- [SOURCE TEXT]
======
Additional Information and Where to Find It
This document relates to the proposed transaction and certain related matters. In connection with the proposed transaction, including seeking to obtain the approval from the Company stockholders, Parent will file with the SEC a registration statement on Form N-14 (the “Registration Statement”), which will contain a preliminary proxy statement of the Company that also constitutes a preliminary prospectus of Parent. After the Registration Statement is declared effective, the Company will mail a definitive proxy statement/prospectus to the Company stockholders (the “Proxy Statement/Prospectus”). The Proxy Statement/Prospectus and the Registration Statement will each contain important information about the Company, Parent, the proposed transaction and related matters. This communication is not a substitute for the Proxy Statement/Prospectus or the Registration Statement to which it pertains or for any other document that the Company or Parent may file with the SEC and send to the Company’s stockholders in connection with the proposed transactions. This communication is for informational purposes only and does not constitute an offer to sell or the solicitation of an offer to buy any securities or a solicitation of any vote or approval. No offer of securities shall be made except by means of a prospectus meeting the requirements of Section 10 of the Securities Act of 1933, as amended. THE COMPANY’S STOCKHOLDERS ARE URGED TO READ THE PROXY STATEMENT/PROSPECTUS AND REGISTRATION STATEMENT, AS WELL AS ANY AMENDMENTS OR SUPPLEMENTS TO THESE DOCUMENTS, AND OTHER DOCUMENTS FILED WITH THE SEC CAREFULLY AND IN THEIR ENTIRETY WHEN THEY BECOME AVAILABLE BECAUSE THEY WILL CONTAIN IMPORTANT INFORMATION ABOUT THE COMPANY, PARENT, THE PROPOSED TRANSACTION AND RELATED MATTERS. Investors and security holders will be able to obtain the documents filed with the SEC free of charge at the SEC’s website, http://www.sec.gov, or for documents filed by the Company, from the Company’s website at https://www.swkhold.com/ and for documents filed by Parent, from Parent’s website at www.runwaygrowth.com.
======
- [MATERIAL SUPPLIED]
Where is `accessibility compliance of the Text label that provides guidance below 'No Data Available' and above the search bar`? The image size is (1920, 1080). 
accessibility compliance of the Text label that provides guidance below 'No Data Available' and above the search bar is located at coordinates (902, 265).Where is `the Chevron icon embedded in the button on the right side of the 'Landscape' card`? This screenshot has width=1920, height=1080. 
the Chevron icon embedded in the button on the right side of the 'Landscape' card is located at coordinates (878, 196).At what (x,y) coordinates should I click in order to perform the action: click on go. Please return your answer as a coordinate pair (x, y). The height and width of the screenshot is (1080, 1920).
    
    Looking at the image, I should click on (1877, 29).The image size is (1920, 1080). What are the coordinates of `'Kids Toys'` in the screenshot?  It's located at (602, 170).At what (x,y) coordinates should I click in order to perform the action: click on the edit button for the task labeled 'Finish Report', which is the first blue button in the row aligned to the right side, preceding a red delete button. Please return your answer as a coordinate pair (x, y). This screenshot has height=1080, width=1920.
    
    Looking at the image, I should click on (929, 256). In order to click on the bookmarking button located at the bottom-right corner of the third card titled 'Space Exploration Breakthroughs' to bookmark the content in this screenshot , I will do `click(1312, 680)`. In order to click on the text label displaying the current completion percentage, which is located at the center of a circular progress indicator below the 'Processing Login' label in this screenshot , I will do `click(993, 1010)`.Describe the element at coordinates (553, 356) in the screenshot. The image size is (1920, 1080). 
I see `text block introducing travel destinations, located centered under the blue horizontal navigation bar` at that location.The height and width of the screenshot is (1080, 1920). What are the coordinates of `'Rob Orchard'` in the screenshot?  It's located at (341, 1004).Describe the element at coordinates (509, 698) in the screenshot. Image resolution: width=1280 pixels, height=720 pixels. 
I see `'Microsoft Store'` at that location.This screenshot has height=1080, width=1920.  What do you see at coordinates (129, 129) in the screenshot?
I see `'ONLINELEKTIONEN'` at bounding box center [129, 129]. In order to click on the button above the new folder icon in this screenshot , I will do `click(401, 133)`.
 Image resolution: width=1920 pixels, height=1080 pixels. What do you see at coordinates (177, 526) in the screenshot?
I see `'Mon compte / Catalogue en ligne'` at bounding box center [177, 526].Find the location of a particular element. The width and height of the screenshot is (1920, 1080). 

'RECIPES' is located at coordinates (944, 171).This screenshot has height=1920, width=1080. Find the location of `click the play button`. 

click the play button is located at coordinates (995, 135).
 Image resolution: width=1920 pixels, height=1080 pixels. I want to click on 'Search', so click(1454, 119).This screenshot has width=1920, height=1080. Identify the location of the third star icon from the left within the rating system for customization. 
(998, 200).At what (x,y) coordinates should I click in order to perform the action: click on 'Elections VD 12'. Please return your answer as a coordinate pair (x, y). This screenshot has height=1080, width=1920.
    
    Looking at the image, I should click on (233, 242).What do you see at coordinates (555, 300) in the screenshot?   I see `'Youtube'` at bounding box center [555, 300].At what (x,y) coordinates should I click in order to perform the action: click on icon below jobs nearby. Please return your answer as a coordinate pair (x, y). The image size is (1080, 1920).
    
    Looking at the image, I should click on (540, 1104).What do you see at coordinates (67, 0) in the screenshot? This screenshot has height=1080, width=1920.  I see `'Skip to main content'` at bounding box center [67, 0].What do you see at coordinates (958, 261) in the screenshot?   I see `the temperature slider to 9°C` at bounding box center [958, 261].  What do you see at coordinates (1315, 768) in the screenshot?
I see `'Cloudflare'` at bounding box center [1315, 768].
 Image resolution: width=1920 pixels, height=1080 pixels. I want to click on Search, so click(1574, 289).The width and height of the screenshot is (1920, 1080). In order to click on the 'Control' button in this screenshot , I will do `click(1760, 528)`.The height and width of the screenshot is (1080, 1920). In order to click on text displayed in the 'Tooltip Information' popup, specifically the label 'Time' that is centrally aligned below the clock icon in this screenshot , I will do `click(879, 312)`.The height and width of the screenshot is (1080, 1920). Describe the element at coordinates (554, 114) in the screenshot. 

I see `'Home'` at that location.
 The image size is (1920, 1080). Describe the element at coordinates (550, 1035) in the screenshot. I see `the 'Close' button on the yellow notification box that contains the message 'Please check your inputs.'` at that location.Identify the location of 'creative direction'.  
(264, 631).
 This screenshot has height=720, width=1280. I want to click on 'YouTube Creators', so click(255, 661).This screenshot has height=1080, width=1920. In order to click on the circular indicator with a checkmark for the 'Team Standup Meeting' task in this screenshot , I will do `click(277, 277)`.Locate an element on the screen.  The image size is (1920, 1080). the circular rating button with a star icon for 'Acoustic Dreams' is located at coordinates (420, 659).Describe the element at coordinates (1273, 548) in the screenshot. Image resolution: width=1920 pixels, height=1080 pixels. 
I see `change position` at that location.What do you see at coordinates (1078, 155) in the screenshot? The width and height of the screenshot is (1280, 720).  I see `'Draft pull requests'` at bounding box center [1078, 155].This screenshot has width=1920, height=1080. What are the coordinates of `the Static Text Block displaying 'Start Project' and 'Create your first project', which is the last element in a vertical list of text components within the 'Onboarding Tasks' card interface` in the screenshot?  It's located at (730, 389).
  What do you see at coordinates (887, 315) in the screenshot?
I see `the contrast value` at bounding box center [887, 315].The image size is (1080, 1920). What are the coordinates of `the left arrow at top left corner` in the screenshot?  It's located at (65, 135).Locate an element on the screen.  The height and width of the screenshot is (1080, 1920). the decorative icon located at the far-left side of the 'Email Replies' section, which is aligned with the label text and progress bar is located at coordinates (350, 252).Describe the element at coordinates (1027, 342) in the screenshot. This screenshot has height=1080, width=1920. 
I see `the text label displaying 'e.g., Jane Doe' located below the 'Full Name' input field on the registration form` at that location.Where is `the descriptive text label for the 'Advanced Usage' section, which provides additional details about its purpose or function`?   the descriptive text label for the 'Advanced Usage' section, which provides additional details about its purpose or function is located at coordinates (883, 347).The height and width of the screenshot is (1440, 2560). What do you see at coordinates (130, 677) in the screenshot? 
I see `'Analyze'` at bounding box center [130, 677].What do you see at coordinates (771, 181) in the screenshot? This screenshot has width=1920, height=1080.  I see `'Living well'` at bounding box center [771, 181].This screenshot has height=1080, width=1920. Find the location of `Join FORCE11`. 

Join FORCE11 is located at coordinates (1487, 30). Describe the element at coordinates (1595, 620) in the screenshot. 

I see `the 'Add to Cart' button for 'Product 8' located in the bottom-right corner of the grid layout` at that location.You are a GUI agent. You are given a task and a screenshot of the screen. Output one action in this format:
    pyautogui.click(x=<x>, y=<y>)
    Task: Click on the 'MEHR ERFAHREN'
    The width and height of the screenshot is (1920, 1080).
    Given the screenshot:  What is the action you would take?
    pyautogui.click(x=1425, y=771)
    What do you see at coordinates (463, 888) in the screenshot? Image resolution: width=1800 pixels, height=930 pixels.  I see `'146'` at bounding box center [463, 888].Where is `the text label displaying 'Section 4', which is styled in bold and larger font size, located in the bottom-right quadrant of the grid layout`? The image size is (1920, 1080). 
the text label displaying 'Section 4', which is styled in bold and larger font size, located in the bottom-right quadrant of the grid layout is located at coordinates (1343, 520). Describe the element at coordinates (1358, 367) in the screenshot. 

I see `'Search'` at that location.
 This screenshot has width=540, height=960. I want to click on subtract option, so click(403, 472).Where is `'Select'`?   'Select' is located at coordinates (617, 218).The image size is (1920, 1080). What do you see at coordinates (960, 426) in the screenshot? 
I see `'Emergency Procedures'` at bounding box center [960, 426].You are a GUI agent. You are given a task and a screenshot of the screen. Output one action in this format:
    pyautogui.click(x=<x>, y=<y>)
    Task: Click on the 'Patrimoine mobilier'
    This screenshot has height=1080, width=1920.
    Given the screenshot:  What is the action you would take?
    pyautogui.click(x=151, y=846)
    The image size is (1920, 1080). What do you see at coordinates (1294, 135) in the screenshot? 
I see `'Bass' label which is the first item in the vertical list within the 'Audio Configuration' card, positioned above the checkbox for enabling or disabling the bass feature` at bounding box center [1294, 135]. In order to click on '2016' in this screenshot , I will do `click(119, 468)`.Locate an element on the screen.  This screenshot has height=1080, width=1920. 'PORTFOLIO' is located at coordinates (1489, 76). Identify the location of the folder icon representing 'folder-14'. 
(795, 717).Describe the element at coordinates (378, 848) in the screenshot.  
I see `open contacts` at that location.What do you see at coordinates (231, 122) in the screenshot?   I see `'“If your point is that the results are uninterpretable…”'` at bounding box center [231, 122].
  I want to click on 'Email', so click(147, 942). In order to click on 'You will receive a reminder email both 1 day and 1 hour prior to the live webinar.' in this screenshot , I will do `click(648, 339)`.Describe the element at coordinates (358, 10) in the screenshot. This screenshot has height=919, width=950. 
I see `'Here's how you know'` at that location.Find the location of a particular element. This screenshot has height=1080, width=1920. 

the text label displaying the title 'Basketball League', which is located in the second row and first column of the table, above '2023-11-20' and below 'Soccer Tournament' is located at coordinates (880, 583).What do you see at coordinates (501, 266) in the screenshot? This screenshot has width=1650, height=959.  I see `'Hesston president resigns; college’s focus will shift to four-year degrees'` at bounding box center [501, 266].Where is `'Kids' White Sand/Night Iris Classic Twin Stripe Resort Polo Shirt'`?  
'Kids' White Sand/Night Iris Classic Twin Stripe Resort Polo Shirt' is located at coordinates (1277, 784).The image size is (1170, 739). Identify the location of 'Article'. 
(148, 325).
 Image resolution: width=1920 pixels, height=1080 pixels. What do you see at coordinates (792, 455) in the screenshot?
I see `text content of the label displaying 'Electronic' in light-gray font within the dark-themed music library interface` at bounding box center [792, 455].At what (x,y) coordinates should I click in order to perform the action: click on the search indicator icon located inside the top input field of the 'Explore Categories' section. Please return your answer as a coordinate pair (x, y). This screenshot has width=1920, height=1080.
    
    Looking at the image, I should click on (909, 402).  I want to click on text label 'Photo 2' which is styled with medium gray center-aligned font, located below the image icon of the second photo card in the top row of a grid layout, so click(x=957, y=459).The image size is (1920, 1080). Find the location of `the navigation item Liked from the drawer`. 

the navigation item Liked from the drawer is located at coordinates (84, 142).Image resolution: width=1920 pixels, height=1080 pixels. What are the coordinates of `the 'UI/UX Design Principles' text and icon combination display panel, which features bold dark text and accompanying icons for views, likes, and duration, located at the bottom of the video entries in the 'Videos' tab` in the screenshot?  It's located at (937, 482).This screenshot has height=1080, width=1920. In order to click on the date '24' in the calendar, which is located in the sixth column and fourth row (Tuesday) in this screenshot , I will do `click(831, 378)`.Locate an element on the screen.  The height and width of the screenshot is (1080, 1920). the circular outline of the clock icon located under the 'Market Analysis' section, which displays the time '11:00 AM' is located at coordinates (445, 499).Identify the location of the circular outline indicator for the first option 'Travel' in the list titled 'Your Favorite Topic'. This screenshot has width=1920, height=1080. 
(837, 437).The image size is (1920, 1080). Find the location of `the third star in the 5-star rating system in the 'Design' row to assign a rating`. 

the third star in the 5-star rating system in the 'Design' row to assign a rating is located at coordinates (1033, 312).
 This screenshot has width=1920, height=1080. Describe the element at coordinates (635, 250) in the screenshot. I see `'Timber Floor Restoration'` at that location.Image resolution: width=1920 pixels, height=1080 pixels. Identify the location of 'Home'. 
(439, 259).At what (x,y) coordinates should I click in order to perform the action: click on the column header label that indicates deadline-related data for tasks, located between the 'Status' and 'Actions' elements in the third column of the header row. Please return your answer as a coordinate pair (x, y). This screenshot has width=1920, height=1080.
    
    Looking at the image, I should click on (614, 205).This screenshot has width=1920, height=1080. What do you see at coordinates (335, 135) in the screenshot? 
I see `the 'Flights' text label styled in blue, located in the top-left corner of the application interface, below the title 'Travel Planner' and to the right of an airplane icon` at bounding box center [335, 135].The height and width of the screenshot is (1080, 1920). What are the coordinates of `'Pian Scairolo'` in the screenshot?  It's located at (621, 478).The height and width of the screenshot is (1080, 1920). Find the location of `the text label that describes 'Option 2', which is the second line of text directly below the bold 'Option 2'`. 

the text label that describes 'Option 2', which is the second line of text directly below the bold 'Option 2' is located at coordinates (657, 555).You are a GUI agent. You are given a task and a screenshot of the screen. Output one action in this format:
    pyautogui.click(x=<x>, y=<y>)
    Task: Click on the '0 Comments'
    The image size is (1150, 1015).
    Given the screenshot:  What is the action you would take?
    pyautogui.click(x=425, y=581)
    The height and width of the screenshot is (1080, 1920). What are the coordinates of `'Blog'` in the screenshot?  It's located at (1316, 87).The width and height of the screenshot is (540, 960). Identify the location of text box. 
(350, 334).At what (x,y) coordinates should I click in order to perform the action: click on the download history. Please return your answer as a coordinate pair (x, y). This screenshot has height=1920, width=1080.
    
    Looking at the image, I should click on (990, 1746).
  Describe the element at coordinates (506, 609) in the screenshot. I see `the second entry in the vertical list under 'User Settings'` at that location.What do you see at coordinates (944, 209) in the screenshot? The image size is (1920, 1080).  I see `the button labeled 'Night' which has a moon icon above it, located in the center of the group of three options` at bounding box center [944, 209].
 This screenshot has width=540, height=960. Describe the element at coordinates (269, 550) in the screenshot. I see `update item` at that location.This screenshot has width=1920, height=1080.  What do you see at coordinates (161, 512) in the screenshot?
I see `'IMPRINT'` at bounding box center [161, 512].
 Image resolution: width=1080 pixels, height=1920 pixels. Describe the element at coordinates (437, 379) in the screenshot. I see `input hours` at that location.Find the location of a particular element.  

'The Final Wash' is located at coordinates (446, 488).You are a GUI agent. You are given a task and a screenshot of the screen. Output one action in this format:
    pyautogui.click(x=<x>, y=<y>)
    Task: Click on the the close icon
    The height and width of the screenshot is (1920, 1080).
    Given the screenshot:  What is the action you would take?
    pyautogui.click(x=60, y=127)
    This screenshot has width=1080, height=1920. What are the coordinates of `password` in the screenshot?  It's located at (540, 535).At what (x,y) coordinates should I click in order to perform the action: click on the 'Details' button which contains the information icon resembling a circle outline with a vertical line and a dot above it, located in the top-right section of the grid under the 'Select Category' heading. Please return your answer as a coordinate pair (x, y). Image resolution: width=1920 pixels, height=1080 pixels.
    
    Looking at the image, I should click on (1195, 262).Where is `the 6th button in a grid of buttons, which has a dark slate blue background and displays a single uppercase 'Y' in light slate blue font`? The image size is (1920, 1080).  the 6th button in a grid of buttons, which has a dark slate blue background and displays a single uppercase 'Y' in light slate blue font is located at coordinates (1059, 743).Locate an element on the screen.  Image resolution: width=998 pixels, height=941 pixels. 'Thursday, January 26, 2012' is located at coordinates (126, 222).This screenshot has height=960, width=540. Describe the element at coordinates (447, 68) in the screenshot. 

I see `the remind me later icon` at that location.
======
- [EXERCISE TASK 1]
According to the proposed transaction disclosure, on which SEC form will Parent file its registration statement?
- [EXERCISE TASK 2]
Resume the proposed transaction disclosure from the point where it stops.

- [RESULT 1]
Form N-14.

- [RESULT 2]
Participants in the Solicitation
Parent, its directors, certain of its executive officers and certain employees and officers of Runway Growth Capital LLC, a Delaware limited liability company and its affiliates may be deemed to be participants in the solicitation of proxies in connection with the proposed transaction. Information about the directors and executive officers of Parent is set forth in its proxy statement for its 2025 Annual Meeting of Stockholders, which was filed with the SEC on April 29, 2025. The Company, its directors, certain of its executive officers may be deemed to be participants in the solicitation of proxies in connection with the proposed transaction. Information about the directors and executive officers of the Company is set forth in the proxy statement for its 2025 Annual Meeting of Stockholders, which was filed with the SEC on April 29, 2025, as revised on April 30, 2025. Information regarding the persons who may, under the rules of the SEC, be considered participants in the solicitation of the Parent and the Company stockholders in connection with the proposed transaction will be contained in the Registration Statement, including the Proxy Statement included therein, and other relevant materials when such documents become available. These documents may be obtained free of charge from the sources indicated above.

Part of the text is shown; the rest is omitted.